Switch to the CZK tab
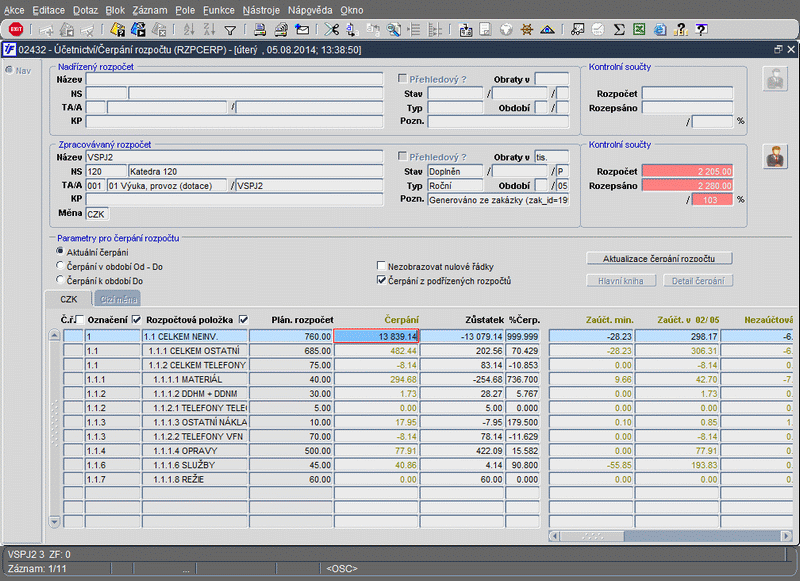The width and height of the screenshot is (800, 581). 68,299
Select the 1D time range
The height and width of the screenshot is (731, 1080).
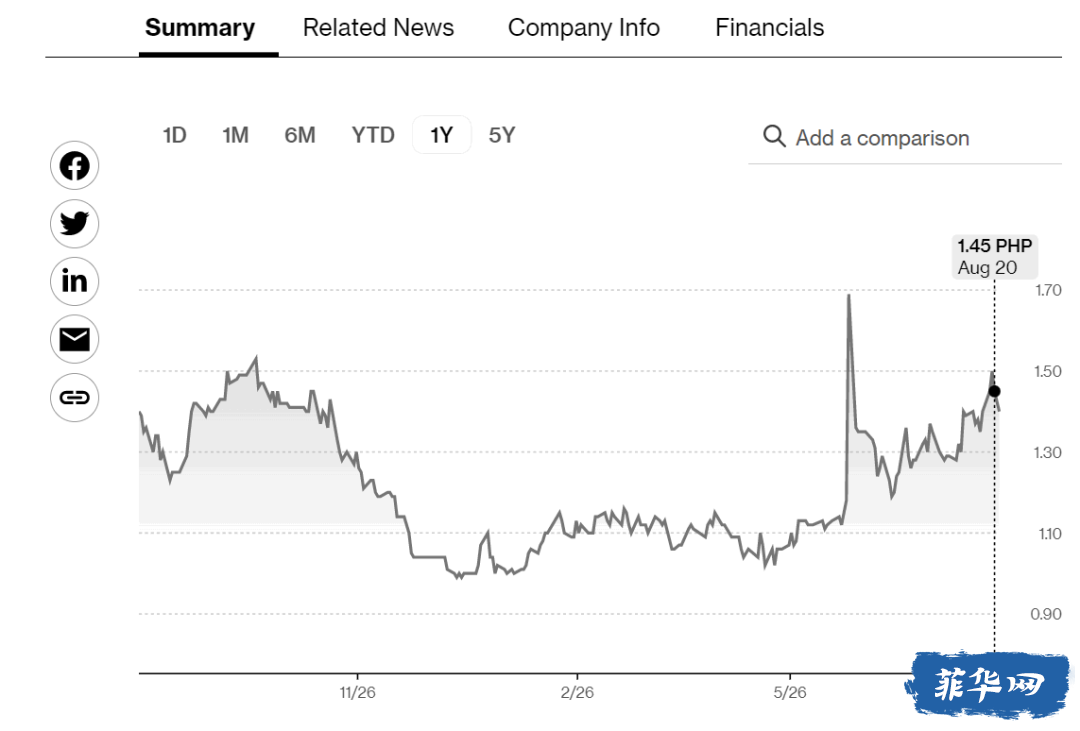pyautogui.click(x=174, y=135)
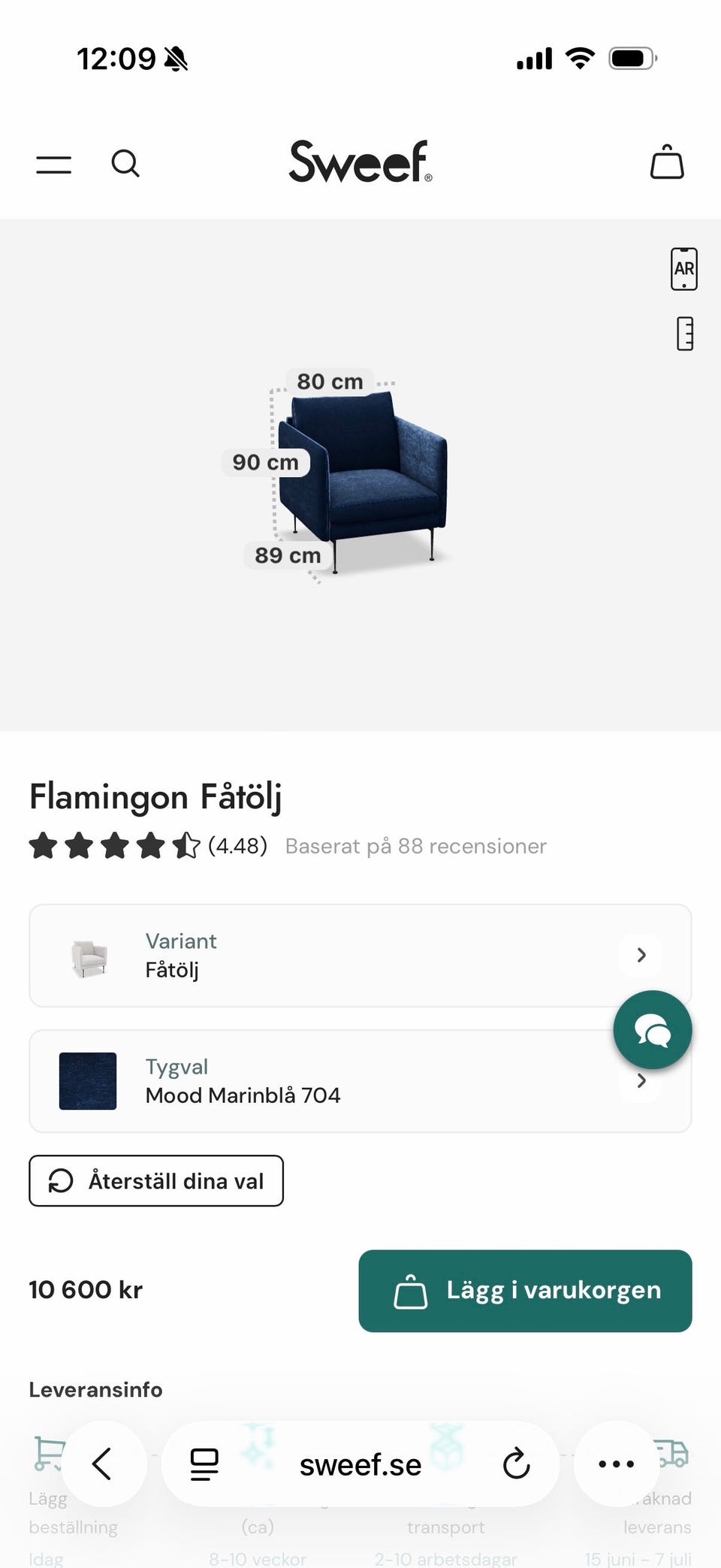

Your goal: Reproduce the material above verbatim, line by line, omitting the pictures.

Result:
Switch to the CZK tab
The width and height of the screenshot is (800, 581). 68,299
Select the 1D time range
The height and width of the screenshot is (731, 1080).
pyautogui.click(x=174, y=135)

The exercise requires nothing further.